The turntable had no vibration absorption apparatus. There was no felt under the record but a ceramic disc, nor was suspended but a direct contact (glued with non-film glue) between the bearings of the plate of the turntable and the inertial platform. Eight high definition accelerometer sensors were placed around the base of the inertial platform which was insulated from the floor. The sensors were connected to Audiomatica (specialized software) which would analyze the energy, if any, produced by the tone arm's needle applying a force of 1.5g on the groove of an engraved plastic disk spinning at 33 revolutions/minute !!!).
Imagine our surprise when we discovered that the simple reading of the record's grooves caused the inertial platform to vibrate !! The eight sensors had detected energy. In fact the quantity of energy generated by the needle on the vinyl disk was enormous.
Years later, when we embarked on the design of the Ipanema and the Babell, we wondered how a speaker cabinet would react to the (often rapid) movements of the speaker's drivers when these reproduce music.
The standard solution was to create a VERY heavy speaker cabinet which will be connected to the floor with spikes which are supposed to act as a mechanical diode and as a jack. « Diode » because the energy generated by the speakers only goes to the spikes, and « jack » because the quantity of energy which accumulates at the base will be proportionately concentrated on the spikes.
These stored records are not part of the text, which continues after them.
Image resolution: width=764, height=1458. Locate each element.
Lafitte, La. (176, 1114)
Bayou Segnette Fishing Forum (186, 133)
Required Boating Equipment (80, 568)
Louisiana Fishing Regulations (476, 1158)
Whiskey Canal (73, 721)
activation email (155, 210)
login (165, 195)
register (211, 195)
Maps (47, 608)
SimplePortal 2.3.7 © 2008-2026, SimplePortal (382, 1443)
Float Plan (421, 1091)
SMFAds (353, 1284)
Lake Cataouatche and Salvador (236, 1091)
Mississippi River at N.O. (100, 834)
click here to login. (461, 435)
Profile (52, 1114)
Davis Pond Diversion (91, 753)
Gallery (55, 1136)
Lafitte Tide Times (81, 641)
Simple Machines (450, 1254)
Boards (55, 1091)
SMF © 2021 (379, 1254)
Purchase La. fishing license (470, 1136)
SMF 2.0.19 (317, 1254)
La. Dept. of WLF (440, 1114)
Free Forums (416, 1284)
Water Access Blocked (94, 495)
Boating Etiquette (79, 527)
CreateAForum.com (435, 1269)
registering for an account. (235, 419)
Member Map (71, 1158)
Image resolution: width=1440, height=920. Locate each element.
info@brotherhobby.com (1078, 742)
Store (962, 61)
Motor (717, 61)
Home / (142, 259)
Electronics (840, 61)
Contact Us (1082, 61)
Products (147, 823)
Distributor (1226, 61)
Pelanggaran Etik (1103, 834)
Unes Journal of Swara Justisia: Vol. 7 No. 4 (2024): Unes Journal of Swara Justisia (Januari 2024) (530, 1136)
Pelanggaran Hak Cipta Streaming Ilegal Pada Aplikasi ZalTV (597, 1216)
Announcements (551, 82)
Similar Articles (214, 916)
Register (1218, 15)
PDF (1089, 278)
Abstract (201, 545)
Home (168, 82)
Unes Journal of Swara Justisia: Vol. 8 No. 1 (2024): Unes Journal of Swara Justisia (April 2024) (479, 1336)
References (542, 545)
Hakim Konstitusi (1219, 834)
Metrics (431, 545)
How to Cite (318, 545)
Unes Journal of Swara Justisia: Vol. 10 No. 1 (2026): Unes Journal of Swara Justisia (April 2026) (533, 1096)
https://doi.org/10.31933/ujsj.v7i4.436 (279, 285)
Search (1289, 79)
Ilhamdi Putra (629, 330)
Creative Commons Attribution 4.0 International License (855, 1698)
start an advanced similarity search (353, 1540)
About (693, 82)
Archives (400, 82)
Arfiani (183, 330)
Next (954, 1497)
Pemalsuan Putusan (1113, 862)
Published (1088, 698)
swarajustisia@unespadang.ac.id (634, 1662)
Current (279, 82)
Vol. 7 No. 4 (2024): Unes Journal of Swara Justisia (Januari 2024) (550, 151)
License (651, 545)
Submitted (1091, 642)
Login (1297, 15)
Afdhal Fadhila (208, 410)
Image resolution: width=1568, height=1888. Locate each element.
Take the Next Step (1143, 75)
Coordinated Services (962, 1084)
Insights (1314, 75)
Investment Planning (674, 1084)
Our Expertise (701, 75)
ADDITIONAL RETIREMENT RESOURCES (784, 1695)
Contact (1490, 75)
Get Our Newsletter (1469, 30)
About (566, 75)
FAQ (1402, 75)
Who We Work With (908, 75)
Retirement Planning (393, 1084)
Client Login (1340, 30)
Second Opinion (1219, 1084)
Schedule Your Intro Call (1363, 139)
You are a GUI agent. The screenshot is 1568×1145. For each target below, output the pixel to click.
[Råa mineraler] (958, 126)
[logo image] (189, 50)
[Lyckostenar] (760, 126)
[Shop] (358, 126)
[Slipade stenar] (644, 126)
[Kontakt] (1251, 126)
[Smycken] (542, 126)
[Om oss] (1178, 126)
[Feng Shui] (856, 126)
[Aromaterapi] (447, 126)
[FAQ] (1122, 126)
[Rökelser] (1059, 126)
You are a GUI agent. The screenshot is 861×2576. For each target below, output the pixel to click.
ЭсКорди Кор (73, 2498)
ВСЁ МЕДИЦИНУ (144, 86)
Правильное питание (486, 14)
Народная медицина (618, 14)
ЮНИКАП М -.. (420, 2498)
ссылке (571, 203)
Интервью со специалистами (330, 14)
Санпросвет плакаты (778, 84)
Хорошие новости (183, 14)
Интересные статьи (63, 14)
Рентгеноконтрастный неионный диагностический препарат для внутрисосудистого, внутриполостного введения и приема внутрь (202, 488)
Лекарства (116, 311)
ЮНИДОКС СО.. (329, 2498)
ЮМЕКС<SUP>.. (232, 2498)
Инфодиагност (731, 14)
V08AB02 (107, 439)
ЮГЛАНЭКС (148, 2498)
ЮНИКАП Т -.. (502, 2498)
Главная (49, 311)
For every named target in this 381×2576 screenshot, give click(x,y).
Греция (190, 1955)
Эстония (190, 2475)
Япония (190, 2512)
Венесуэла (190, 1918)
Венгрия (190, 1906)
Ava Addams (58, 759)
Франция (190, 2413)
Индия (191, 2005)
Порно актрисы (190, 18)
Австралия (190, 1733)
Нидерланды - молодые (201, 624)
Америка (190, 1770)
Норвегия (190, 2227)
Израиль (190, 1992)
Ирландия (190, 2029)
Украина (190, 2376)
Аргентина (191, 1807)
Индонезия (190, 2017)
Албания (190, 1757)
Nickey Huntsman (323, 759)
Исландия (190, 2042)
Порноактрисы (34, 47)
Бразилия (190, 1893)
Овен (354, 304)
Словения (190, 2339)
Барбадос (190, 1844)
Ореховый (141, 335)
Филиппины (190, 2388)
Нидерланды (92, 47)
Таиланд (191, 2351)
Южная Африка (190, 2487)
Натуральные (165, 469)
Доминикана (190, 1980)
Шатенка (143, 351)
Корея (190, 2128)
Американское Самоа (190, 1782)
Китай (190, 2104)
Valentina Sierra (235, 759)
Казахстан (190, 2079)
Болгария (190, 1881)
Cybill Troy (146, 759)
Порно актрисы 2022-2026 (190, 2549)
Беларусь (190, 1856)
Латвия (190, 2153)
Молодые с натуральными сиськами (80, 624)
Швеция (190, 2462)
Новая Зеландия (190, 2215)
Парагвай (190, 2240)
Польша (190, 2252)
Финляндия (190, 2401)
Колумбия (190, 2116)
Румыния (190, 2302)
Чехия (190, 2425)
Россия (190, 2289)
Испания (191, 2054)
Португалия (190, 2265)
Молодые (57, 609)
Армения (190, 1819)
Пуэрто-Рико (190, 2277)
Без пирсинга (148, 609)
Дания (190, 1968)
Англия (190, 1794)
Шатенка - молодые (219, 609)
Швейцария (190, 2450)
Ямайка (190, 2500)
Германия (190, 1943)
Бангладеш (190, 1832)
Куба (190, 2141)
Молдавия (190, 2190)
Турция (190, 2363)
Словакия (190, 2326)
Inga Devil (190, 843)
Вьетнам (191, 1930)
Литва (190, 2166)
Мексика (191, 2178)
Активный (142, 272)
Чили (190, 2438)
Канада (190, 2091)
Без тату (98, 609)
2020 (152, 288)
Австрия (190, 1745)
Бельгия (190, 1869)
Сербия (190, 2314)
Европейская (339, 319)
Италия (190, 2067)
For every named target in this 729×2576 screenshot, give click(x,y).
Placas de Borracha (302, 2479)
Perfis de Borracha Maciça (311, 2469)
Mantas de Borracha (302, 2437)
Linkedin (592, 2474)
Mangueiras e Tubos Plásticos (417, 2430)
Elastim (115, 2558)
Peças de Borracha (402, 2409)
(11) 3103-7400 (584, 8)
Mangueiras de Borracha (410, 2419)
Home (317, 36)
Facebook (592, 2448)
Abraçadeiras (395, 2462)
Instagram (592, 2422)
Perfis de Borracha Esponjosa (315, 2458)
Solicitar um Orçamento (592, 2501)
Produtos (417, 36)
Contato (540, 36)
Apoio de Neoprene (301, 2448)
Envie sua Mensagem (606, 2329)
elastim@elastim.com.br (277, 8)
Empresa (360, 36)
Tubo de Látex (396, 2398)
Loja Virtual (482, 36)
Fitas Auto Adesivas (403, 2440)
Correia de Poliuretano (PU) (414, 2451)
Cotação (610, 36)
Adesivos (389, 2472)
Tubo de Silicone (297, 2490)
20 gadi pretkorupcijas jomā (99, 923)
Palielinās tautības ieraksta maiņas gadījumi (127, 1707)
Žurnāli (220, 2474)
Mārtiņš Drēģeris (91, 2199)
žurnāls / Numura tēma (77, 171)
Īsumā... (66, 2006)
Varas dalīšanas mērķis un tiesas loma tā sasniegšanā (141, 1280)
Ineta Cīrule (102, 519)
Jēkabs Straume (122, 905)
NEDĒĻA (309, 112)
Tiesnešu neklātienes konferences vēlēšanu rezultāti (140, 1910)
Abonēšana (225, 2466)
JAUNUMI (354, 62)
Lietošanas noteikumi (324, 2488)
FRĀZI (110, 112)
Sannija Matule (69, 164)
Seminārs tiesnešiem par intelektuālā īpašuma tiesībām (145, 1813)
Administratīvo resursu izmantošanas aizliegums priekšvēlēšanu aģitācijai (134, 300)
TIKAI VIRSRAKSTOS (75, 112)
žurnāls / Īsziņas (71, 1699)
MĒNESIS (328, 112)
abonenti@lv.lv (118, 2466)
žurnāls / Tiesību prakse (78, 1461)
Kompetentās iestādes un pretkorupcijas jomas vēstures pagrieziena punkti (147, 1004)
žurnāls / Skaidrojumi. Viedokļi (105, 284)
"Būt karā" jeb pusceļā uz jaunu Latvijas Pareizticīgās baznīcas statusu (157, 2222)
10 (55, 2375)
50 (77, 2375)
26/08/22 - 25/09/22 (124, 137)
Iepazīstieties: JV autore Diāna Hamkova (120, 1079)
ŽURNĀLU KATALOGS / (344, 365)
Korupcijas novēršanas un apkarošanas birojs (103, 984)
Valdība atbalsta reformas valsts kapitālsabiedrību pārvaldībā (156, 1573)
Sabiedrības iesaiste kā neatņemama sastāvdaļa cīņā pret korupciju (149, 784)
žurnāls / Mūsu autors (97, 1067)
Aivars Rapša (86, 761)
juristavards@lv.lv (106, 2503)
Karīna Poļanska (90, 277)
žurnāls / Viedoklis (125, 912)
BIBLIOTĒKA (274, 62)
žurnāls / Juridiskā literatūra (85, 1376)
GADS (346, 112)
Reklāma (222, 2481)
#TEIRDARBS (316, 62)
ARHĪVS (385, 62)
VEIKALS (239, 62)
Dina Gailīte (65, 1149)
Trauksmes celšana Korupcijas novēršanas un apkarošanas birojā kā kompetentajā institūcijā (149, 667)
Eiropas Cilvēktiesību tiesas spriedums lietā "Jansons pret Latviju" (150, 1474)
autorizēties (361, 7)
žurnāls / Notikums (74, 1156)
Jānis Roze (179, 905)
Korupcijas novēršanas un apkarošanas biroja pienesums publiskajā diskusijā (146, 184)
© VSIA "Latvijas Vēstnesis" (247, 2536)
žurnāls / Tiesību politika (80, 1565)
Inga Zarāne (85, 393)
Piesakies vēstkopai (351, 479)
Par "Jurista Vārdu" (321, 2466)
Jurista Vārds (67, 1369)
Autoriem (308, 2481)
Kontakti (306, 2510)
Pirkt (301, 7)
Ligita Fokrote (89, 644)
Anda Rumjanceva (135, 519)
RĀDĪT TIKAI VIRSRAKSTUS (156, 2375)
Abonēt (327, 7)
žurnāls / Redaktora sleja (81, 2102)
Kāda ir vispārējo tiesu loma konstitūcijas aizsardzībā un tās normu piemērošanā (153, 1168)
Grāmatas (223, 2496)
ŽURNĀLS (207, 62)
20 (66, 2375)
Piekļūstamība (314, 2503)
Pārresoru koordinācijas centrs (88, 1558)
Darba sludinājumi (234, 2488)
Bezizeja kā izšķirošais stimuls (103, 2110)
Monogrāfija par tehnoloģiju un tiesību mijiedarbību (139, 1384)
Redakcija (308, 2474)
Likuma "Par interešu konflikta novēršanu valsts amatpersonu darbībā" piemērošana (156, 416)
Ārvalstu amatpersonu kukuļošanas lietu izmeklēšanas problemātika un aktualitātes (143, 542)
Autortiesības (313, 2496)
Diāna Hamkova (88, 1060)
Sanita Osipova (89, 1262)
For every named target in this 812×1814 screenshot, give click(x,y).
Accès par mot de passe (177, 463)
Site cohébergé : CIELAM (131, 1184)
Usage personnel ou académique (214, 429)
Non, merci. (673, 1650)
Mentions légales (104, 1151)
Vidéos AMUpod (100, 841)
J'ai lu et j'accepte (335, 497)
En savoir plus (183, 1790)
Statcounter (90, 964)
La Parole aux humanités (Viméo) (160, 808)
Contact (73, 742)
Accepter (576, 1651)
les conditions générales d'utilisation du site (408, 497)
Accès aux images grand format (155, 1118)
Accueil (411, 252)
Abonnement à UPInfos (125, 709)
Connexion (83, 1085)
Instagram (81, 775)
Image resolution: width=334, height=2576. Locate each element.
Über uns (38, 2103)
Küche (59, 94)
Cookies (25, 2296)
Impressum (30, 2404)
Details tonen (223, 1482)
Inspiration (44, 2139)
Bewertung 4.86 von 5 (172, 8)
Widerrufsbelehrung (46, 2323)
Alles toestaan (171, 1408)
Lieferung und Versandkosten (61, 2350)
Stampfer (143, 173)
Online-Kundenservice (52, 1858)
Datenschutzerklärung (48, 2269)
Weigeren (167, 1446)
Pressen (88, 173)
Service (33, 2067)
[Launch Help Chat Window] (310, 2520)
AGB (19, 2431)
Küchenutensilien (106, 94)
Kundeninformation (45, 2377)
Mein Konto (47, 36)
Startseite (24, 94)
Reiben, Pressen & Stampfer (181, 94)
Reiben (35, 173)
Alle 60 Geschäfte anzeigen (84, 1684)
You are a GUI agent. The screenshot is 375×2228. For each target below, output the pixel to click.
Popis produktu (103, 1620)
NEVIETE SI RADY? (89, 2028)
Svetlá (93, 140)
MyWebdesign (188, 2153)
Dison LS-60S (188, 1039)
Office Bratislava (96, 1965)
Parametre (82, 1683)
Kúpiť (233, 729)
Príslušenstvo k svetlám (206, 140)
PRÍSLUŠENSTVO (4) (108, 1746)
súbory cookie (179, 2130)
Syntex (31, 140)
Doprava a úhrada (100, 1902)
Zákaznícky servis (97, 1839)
Ultimately, this would work if the speaker cabinet had infinite mass and was placed flat on the ground (for example) in a field, i.e. directly in contact with the Earth (even though the Earth has a finite amount of mass). The point is: how do you cancel the effects the vibrations created by the back and forth movements of the speaker's drivers? Placed in a living room, speaker cabinets thus produce parasite vibrations which the most sturdy cabinets sitting on spikes cannot cancel completely.
As music is a superposition of sinusoidal waves, this means that energy is spread iso-dynamically (i.e. with equal strength and intensity); because the force which pushes a speaker's driver is equivalent to the force which pulls the speaker's membrane. Control must therefore be sought in the horizontal rather than the vertical plane.
At the beginning of the 20th Century, war ships experienced a similar problem caused by the recoil of canons which could rip apart a ship's deck. The solution was a "reactive base" constituted by an iron ball lodged between two spherical caps.
Based on measures of the canon's mass and the force of the canon's recoil, it was possible to calculate the arc of the spherical caps which would serve to create an inversely proportional force to that of the canon's recoil. This forgotten device is the most effective solution to control the micro-horizontal displacements of a speaker cabinet while maintaining its mechanical integrity and without changing its resonance frequency.
We adapted this system to the Ipanema and the Babell speakers, and called it Gravit Feet.